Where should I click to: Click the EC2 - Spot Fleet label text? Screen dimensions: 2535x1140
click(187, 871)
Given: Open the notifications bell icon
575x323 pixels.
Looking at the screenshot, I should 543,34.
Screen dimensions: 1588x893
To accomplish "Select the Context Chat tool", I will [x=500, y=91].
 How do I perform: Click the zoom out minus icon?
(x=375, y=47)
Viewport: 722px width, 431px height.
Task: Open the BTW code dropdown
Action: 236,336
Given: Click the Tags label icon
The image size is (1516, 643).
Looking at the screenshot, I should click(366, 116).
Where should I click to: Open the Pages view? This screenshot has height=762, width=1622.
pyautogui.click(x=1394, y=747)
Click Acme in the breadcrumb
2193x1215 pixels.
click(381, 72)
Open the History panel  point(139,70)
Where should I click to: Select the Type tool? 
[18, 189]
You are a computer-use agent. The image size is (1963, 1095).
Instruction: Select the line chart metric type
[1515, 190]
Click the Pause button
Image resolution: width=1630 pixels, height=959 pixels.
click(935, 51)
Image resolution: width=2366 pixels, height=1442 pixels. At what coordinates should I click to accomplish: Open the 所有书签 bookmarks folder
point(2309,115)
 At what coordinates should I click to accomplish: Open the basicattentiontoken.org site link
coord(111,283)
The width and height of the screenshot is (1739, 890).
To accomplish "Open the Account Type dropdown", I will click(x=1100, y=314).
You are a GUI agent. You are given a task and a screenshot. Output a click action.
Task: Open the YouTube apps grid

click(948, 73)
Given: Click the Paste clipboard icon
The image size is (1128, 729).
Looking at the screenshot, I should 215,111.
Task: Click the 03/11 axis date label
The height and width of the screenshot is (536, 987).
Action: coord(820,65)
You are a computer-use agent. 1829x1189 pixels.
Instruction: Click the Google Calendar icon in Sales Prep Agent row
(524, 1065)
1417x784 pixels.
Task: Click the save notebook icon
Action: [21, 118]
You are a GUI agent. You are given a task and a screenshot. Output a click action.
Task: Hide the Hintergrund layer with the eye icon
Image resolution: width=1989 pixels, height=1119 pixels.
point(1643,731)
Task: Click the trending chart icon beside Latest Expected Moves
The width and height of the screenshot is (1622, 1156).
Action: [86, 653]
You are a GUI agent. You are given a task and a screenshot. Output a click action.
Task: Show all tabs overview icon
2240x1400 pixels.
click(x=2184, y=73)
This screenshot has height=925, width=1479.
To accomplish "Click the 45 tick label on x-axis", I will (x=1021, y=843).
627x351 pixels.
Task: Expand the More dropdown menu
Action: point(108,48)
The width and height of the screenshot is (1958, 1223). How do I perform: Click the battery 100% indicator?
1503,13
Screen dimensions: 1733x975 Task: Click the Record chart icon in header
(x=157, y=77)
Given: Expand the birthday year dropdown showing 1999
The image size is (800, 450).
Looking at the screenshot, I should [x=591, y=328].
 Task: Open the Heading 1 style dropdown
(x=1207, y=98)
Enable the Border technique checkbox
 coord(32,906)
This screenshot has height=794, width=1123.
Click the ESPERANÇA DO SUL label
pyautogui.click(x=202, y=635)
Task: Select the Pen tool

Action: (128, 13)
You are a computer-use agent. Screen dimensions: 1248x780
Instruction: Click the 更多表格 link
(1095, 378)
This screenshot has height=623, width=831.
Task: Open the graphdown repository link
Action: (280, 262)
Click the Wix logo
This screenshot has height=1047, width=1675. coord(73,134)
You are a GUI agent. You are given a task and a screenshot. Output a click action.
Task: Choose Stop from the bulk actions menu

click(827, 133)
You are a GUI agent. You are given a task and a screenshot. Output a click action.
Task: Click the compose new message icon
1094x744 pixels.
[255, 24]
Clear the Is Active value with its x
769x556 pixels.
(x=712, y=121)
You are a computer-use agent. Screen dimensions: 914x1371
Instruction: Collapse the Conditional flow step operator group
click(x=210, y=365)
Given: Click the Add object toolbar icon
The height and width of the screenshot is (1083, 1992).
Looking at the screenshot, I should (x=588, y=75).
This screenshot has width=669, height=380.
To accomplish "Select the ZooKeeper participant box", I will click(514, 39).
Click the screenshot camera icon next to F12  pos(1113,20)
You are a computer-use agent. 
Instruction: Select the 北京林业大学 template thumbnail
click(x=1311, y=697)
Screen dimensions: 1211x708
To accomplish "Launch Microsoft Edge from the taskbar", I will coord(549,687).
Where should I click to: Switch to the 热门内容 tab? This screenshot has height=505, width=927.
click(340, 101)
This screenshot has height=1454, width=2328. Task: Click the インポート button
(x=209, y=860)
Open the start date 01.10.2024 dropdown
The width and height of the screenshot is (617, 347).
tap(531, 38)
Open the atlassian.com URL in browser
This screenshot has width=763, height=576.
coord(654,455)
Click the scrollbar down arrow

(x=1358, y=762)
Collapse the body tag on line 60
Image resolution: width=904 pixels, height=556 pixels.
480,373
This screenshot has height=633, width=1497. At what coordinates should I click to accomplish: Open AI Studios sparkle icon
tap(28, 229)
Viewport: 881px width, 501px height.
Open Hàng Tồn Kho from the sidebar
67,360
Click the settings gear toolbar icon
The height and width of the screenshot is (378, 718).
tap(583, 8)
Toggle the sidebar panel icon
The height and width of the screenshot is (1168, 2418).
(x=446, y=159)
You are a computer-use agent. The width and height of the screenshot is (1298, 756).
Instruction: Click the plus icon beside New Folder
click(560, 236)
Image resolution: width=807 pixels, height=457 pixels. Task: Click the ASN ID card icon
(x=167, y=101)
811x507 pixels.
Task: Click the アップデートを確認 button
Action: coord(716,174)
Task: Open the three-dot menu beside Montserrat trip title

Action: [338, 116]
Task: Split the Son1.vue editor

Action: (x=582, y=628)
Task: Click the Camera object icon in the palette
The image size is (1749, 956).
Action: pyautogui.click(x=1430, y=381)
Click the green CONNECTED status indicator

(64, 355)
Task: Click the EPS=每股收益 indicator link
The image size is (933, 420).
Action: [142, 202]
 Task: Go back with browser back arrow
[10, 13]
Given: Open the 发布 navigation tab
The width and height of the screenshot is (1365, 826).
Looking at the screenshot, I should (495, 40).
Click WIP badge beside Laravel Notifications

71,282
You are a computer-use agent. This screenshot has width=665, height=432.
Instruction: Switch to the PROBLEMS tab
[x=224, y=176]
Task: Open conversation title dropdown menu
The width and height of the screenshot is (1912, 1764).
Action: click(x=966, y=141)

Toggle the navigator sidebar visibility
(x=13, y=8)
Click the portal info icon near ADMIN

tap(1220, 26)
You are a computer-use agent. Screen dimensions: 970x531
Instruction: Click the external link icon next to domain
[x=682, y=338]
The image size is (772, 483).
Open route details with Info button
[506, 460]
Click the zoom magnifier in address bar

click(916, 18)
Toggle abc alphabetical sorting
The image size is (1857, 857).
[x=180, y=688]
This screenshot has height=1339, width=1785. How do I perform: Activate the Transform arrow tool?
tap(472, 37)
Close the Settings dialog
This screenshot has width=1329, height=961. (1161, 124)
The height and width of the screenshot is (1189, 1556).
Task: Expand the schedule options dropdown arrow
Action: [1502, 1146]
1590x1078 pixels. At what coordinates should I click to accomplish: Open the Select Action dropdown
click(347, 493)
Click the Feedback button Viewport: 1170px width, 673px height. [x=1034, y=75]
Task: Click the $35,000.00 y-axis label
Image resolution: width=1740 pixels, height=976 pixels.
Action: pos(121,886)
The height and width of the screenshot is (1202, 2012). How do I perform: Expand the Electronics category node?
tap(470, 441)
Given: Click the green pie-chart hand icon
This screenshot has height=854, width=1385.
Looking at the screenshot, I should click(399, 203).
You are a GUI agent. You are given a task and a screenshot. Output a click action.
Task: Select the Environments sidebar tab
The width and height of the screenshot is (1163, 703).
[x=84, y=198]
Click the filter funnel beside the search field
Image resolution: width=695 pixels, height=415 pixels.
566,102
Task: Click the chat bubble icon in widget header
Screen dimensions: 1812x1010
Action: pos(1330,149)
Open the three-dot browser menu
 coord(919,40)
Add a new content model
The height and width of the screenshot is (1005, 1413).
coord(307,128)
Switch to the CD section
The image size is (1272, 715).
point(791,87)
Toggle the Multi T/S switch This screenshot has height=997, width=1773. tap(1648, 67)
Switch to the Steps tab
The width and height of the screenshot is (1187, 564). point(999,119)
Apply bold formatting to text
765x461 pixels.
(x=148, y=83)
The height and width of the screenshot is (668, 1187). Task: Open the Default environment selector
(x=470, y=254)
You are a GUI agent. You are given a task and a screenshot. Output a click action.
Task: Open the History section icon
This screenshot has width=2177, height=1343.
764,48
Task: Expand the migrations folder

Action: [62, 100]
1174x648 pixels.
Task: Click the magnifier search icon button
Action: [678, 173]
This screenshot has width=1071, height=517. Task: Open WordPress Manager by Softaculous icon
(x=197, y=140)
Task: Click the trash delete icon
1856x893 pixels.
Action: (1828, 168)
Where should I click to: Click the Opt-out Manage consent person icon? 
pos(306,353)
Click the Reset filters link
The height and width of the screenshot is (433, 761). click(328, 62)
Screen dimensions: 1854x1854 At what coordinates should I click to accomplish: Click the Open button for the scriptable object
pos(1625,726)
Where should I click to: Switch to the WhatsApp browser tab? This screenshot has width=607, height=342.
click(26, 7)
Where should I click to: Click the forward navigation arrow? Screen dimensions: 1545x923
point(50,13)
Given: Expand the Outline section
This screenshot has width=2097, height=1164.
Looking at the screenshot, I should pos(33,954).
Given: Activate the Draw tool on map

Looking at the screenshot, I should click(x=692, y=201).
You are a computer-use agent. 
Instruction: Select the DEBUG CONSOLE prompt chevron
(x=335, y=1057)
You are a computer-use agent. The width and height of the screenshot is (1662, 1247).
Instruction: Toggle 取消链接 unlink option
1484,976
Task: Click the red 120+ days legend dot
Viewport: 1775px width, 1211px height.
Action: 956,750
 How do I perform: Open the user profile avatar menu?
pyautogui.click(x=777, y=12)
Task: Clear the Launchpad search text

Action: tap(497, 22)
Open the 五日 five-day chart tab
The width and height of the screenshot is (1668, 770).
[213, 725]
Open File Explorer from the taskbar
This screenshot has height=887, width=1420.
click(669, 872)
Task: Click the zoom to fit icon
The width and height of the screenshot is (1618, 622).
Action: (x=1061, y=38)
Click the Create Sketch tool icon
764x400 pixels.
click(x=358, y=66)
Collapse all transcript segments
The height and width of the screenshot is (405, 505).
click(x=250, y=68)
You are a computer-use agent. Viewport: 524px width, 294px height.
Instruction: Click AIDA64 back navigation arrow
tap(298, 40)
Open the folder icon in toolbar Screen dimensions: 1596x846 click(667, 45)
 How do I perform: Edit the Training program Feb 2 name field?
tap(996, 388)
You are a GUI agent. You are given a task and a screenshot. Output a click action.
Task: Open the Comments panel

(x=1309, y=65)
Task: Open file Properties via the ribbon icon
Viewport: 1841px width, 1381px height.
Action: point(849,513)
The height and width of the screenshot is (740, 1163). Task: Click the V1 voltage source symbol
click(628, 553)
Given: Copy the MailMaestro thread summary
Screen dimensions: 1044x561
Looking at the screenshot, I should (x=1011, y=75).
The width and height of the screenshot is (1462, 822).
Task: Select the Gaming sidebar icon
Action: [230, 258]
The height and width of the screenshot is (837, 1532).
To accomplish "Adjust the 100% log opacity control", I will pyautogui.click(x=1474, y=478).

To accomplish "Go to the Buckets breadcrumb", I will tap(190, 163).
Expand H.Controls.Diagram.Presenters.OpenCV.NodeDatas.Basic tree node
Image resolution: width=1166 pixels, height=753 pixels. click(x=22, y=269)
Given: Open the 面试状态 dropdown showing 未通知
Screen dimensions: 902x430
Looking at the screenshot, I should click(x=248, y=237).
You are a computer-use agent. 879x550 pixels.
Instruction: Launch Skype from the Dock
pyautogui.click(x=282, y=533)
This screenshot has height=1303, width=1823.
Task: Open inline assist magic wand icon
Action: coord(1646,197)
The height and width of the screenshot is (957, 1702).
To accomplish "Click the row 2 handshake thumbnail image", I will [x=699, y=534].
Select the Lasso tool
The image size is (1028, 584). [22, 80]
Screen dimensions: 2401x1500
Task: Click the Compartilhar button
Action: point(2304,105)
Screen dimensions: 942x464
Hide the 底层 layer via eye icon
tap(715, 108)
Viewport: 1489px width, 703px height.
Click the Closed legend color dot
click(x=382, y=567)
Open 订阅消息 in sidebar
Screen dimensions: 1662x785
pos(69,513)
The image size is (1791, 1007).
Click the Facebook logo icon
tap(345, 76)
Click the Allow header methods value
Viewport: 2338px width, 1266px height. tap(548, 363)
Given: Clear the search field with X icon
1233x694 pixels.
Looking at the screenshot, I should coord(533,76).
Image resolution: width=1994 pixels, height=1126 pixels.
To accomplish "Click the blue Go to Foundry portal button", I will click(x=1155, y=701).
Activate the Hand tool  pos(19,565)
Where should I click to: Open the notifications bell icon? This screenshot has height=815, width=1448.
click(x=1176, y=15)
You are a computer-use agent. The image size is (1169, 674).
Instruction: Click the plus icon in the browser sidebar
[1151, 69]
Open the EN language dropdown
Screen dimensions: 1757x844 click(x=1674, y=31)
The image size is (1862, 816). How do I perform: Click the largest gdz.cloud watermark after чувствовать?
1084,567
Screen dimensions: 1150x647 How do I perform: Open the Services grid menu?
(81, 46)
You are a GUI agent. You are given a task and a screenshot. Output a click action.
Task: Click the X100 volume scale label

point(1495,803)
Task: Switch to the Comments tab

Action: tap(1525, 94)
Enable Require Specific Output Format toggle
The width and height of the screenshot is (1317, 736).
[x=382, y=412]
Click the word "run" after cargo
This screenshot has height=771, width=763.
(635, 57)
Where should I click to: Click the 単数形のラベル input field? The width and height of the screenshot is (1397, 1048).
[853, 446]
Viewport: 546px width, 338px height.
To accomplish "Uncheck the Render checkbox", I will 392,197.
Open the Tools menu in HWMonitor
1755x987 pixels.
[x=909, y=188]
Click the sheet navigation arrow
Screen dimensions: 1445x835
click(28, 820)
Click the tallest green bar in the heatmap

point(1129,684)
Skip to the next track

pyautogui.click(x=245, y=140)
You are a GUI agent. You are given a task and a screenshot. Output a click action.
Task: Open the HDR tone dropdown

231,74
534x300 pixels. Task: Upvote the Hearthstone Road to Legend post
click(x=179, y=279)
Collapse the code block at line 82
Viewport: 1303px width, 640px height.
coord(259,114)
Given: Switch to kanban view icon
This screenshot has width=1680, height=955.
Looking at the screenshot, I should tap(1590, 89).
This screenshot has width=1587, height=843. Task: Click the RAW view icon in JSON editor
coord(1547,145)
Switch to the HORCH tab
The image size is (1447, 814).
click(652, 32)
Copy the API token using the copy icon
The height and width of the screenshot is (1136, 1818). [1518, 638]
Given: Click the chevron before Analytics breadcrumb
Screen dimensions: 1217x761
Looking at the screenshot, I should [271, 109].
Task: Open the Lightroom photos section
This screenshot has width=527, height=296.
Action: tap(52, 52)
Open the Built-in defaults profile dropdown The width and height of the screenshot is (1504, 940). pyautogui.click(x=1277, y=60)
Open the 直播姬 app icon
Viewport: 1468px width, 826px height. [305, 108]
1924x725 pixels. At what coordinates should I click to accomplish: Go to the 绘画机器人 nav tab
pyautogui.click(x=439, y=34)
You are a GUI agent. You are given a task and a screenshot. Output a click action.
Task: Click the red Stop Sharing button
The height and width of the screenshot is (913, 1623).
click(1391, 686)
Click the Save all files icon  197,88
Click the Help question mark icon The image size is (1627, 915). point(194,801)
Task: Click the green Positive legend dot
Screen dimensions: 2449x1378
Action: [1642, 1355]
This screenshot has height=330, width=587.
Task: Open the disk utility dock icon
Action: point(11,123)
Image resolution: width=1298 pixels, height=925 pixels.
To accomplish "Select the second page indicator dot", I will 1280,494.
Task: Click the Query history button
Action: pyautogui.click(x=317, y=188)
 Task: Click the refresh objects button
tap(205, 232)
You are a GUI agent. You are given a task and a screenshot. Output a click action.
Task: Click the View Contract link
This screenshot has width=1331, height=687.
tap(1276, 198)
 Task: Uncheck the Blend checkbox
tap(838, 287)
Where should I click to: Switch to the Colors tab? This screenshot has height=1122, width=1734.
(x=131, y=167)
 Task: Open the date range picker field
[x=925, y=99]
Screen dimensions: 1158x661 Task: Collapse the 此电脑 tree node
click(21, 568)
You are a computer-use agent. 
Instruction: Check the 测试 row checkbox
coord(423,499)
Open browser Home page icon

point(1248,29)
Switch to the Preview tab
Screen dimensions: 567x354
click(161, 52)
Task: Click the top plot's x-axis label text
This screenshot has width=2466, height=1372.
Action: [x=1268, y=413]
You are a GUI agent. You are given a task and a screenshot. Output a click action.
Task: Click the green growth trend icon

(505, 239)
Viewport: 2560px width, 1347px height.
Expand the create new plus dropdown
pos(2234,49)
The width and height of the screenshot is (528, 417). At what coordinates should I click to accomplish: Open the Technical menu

- - -

Reproduce verbatim the lines above, from the line with "Toggle the Multi" through the line with "Given: Expand the Outline section".

* The completed task *
Toggle the Multi T/S switch This screenshot has height=997, width=1773. tap(1648, 67)
Switch to the Steps tab
The width and height of the screenshot is (1187, 564). point(999,119)
Apply bold formatting to text
765x461 pixels.
(x=148, y=83)
The height and width of the screenshot is (668, 1187). Task: Open the Default environment selector
(x=470, y=254)
You are a GUI agent. You are given a task and a screenshot. Output a click action.
Task: Open the History section icon
This screenshot has width=2177, height=1343.
764,48
Task: Expand the migrations folder

Action: [62, 100]
1174x648 pixels.
Task: Click the magnifier search icon button
Action: [678, 173]
This screenshot has width=1071, height=517. Task: Open WordPress Manager by Softaculous icon
(x=197, y=140)
Task: Click the trash delete icon
1856x893 pixels.
Action: (1828, 168)
Where should I click to: Click the Opt-out Manage consent person icon? 
pos(306,353)
Click the Reset filters link
The height and width of the screenshot is (433, 761). click(328, 62)
Screen dimensions: 1854x1854 At what coordinates should I click to accomplish: Click the Open button for the scriptable object
pos(1625,726)
Where should I click to: Switch to the WhatsApp browser tab? This screenshot has width=607, height=342.
click(26, 7)
Where should I click to: Click the forward navigation arrow? Screen dimensions: 1545x923
point(50,13)
Given: Expand the Outline section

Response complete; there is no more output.